NEAR Protocol vs Ethereum
Compare any two cryptocurrencies side by side
NEAR | Rank #24
| Metric | NEAR | ETH |
|---|---|---|
| Rank | #24 | #2 |
| Price | $1.44 | $2328.40 |
| Market Cap | $1.86B | $281.04B |
| 24h % | +7.34% | +10.30% |
| 7d % | +15.54% | +15.44% |
| Volume (24h) | $275.04M | $39.29B |
| Category | Layer 1 | Layer 1 |
| Blockchain | NEAR | Ethereum |
NEAR Protocol
About
NEAR Protocol is a scalable blockchain that uses sharding to support fast, low-cost decentralized applications with a focus on usability and developer experience.
How It Works
A developer-friendly Layer 1 that uses "Nightshade" sharding. This technology splits the blockchain into smaller segments, allowing the network to scale its capacity linearly as more nodes join, maintaining high speeds as it grows.
Use Cases
User-Friendly dApps: Used to secure the network via staking and to pay for transactions on a platform designed for highly scalable, mass-market consumer applications.
Tokenomics
Sharded Scalability: Uses "Nightshade" sharding to scale.

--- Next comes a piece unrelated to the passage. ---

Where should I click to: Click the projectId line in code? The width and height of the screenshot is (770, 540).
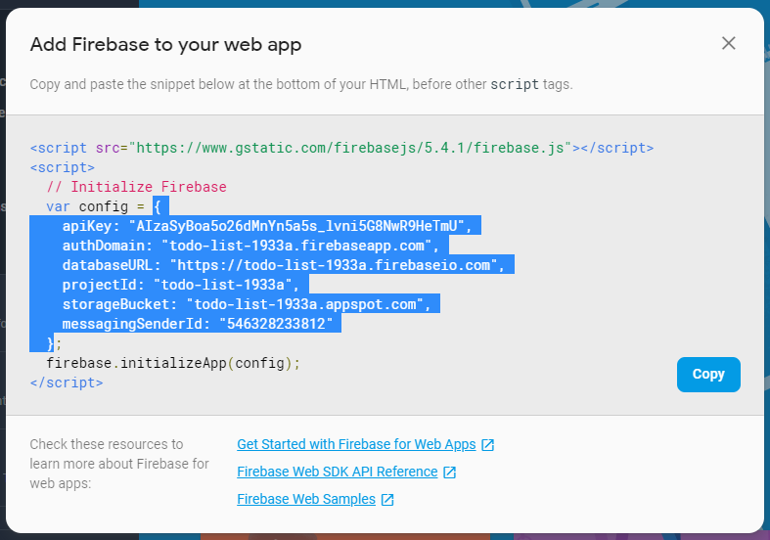coord(181,285)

The token is used for staking and to pay for transaction fees. Its model includes a 70% fee burn, making it potentially deflationary as network usage increases.
Risks & Considerations
Massive token unlocks for early investors in 2026 create significant "sell-side" pressure on market price.
Ethereum
About
Ethereum is a decentralized blockchain platform launched in 2015 that enables smart contracts and decentralized applications without intermediaries, supporting DeFi, NFTs, DAOs and Web3 ecosystems through its proof-of-stake network and large developer community.
How It Works
A global programmable blockchain for smart contracts using Proof of Stake (PoS). It allows developers to build decentralized applications (dApps) and financial systems. Validators stake their own currency to verify transactions instead of using energy-intensive mining.
Use Cases
Decentralized Computing: Used as "gas" to pay for the execution of smart contracts, hosting decentralized applications (dApps), and minting/trading NFTs on the world's most active developer network.
Tokenomics
Deflationary Infrastructure: Used to pay for "gas" to execute smart contracts. Its tokenomics include a burn mechanism (EIP-1559) that destroys a portion of fees, potentially making it deflationary. It is the primary collateral for DeFi and the base currency for the NFT market.
Risks & Considerations
Structural shift toward Layer-2s may dilute base-layer fee burn; institutional ETF demand creates heavy macro-dependency.